### PROBLEM TO WORK ON
Copy the items word for word, starting at the first line and ending with the line that contains "pixels. click(x=52, y=182)".

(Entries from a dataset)
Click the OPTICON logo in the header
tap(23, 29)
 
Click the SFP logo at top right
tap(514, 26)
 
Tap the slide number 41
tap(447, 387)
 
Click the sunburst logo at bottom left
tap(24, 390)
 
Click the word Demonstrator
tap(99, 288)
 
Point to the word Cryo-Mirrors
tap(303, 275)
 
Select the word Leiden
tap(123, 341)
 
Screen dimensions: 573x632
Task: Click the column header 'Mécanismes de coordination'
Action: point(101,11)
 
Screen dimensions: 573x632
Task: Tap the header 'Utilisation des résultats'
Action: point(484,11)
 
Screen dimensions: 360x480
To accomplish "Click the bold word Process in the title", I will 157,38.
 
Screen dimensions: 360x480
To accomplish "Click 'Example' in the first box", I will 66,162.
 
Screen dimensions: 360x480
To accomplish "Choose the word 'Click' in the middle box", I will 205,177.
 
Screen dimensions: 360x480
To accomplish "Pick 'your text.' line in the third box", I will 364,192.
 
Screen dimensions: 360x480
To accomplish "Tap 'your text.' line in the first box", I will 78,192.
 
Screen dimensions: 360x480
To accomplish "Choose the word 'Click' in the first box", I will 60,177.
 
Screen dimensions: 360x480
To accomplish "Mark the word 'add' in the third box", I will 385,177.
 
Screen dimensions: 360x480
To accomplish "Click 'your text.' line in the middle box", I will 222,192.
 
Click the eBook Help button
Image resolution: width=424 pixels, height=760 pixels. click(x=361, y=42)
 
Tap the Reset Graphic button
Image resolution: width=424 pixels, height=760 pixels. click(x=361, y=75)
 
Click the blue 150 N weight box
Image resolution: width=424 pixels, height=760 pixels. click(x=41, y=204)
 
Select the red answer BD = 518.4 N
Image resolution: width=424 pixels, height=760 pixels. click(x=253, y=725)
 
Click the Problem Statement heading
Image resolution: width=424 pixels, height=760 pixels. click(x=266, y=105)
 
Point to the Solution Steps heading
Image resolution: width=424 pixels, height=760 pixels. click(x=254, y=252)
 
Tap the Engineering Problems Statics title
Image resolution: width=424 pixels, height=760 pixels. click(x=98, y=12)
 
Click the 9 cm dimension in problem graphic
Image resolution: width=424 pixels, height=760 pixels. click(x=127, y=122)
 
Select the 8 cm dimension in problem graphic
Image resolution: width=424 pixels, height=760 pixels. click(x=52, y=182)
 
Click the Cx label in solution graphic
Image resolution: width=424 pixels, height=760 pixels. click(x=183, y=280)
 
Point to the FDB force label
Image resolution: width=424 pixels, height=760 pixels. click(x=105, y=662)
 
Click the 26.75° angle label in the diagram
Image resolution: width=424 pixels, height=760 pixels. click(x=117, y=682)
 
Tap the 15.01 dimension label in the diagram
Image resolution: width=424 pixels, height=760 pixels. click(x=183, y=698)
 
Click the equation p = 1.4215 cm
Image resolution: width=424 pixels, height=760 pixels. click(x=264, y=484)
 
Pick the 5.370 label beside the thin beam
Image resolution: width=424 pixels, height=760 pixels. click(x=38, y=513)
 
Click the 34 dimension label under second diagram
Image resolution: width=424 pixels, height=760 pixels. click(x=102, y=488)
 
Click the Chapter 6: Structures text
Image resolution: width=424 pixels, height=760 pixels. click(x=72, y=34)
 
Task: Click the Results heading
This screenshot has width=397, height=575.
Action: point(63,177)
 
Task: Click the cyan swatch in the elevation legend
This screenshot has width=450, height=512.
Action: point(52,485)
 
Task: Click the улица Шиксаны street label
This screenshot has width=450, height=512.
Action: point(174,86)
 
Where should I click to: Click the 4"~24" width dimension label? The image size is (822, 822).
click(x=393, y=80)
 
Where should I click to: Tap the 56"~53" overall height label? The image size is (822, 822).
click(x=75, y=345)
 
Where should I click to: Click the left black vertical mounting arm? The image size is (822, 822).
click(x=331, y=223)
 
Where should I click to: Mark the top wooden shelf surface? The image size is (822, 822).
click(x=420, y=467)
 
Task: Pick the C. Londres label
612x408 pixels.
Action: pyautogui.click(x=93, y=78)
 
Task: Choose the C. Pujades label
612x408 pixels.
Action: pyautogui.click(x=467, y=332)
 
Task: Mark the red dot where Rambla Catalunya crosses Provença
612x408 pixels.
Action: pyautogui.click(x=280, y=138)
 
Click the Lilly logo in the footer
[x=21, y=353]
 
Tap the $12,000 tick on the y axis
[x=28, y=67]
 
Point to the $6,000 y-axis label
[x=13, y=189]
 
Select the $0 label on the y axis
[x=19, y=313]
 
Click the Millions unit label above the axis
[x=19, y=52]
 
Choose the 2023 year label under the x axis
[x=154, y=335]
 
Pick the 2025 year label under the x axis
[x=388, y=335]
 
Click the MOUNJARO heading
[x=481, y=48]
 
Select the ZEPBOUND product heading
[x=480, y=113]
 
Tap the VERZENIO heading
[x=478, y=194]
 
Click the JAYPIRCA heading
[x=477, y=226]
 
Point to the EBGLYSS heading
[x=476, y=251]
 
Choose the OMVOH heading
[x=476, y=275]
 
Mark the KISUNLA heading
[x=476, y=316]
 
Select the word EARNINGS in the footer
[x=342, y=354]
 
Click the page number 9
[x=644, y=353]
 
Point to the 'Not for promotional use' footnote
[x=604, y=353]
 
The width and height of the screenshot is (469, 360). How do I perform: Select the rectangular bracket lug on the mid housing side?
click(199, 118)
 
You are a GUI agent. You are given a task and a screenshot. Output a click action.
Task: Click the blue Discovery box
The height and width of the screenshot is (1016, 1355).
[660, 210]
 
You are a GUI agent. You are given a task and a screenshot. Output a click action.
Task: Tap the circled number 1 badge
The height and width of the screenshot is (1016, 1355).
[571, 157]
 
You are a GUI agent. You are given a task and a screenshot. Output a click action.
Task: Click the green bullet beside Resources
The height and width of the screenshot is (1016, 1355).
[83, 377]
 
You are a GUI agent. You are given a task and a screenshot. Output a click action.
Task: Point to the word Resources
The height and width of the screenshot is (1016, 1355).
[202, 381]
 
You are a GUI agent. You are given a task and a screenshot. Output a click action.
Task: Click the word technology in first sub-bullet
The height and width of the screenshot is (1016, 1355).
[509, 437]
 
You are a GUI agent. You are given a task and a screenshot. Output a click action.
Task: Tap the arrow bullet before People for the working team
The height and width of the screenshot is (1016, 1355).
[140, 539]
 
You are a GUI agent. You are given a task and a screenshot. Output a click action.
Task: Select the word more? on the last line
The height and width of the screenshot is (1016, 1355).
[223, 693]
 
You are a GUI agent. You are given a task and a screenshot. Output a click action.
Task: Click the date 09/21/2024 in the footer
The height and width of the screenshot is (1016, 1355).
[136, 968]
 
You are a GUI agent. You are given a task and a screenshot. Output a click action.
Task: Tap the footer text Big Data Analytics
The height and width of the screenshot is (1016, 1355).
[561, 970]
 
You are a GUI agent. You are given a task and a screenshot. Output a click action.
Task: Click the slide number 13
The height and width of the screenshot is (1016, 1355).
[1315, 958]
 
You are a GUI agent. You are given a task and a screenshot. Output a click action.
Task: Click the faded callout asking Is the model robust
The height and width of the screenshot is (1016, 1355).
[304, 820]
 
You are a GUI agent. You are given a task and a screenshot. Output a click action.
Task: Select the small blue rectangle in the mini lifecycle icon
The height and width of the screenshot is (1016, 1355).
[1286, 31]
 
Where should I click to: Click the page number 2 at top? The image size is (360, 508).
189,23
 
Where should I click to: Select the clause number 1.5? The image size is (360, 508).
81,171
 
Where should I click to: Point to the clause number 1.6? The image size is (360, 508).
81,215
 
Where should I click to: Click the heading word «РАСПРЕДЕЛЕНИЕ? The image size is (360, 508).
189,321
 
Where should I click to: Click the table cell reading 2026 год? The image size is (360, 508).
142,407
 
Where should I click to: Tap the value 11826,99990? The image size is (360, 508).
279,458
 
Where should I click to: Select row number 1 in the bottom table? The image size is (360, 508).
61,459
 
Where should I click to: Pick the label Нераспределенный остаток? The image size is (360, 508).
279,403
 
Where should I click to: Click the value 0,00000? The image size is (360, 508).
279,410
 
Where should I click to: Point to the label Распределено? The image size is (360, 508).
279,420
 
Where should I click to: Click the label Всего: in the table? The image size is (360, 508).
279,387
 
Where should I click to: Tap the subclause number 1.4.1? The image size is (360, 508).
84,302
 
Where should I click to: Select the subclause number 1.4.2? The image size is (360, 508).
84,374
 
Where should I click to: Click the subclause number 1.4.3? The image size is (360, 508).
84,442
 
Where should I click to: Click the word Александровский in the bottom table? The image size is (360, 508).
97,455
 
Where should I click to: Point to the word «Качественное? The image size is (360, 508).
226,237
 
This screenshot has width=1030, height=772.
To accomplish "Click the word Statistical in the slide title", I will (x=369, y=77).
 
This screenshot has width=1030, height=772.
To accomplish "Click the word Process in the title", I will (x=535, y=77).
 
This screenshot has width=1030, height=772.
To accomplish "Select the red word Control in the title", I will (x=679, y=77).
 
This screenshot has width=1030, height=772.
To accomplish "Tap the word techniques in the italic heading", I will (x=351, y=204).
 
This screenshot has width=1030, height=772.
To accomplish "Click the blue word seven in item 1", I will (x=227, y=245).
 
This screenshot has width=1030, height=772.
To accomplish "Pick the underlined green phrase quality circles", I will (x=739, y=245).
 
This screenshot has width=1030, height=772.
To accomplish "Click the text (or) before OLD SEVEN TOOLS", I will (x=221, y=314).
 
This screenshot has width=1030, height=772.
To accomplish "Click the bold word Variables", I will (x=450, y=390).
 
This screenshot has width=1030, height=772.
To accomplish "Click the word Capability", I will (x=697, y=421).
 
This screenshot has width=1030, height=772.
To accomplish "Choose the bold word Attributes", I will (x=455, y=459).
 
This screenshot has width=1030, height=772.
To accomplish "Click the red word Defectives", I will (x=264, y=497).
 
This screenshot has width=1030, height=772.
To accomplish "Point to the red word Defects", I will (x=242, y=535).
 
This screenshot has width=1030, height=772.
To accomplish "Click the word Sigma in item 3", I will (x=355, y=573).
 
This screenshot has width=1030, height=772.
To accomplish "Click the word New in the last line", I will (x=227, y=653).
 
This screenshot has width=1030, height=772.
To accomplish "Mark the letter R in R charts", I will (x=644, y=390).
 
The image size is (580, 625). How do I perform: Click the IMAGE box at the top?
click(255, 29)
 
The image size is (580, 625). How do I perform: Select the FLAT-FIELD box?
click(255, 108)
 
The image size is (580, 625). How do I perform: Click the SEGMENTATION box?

### FINAL RESULT
Click the OPTICON logo in the header
tap(23, 29)
 
Click the SFP logo at top right
tap(514, 26)
 
Tap the slide number 41
tap(447, 387)
 
Click the sunburst logo at bottom left
tap(24, 390)
 
Click the word Demonstrator
tap(99, 288)
 
Point to the word Cryo-Mirrors
tap(303, 275)
 
Select the word Leiden
tap(123, 341)
 
Screen dimensions: 573x632
Task: Click the column header 'Mécanismes de coordination'
Action: point(101,11)
 
Screen dimensions: 573x632
Task: Tap the header 'Utilisation des résultats'
Action: point(484,11)
 
Screen dimensions: 360x480
To accomplish "Click the bold word Process in the title", I will 157,38.
 
Screen dimensions: 360x480
To accomplish "Click 'Example' in the first box", I will 66,162.
 
Screen dimensions: 360x480
To accomplish "Choose the word 'Click' in the middle box", I will 205,177.
 
Screen dimensions: 360x480
To accomplish "Pick 'your text.' line in the third box", I will 364,192.
 
Screen dimensions: 360x480
To accomplish "Tap 'your text.' line in the first box", I will 78,192.
 
Screen dimensions: 360x480
To accomplish "Choose the word 'Click' in the first box", I will 60,177.
 
Screen dimensions: 360x480
To accomplish "Mark the word 'add' in the third box", I will 385,177.
 
Screen dimensions: 360x480
To accomplish "Click 'your text.' line in the middle box", I will 222,192.
 
Click the eBook Help button
Image resolution: width=424 pixels, height=760 pixels. click(x=361, y=42)
 
Tap the Reset Graphic button
Image resolution: width=424 pixels, height=760 pixels. click(x=361, y=75)
 
Click the blue 150 N weight box
Image resolution: width=424 pixels, height=760 pixels. click(x=41, y=204)
 
Select the red answer BD = 518.4 N
Image resolution: width=424 pixels, height=760 pixels. click(x=253, y=725)
 
Click the Problem Statement heading
Image resolution: width=424 pixels, height=760 pixels. click(x=266, y=105)
 
Point to the Solution Steps heading
Image resolution: width=424 pixels, height=760 pixels. click(x=254, y=252)
 
Tap the Engineering Problems Statics title
Image resolution: width=424 pixels, height=760 pixels. click(x=98, y=12)
 
Click the 9 cm dimension in problem graphic
Image resolution: width=424 pixels, height=760 pixels. click(x=127, y=122)
 
Select the 8 cm dimension in problem graphic
Image resolution: width=424 pixels, height=760 pixels. click(x=52, y=182)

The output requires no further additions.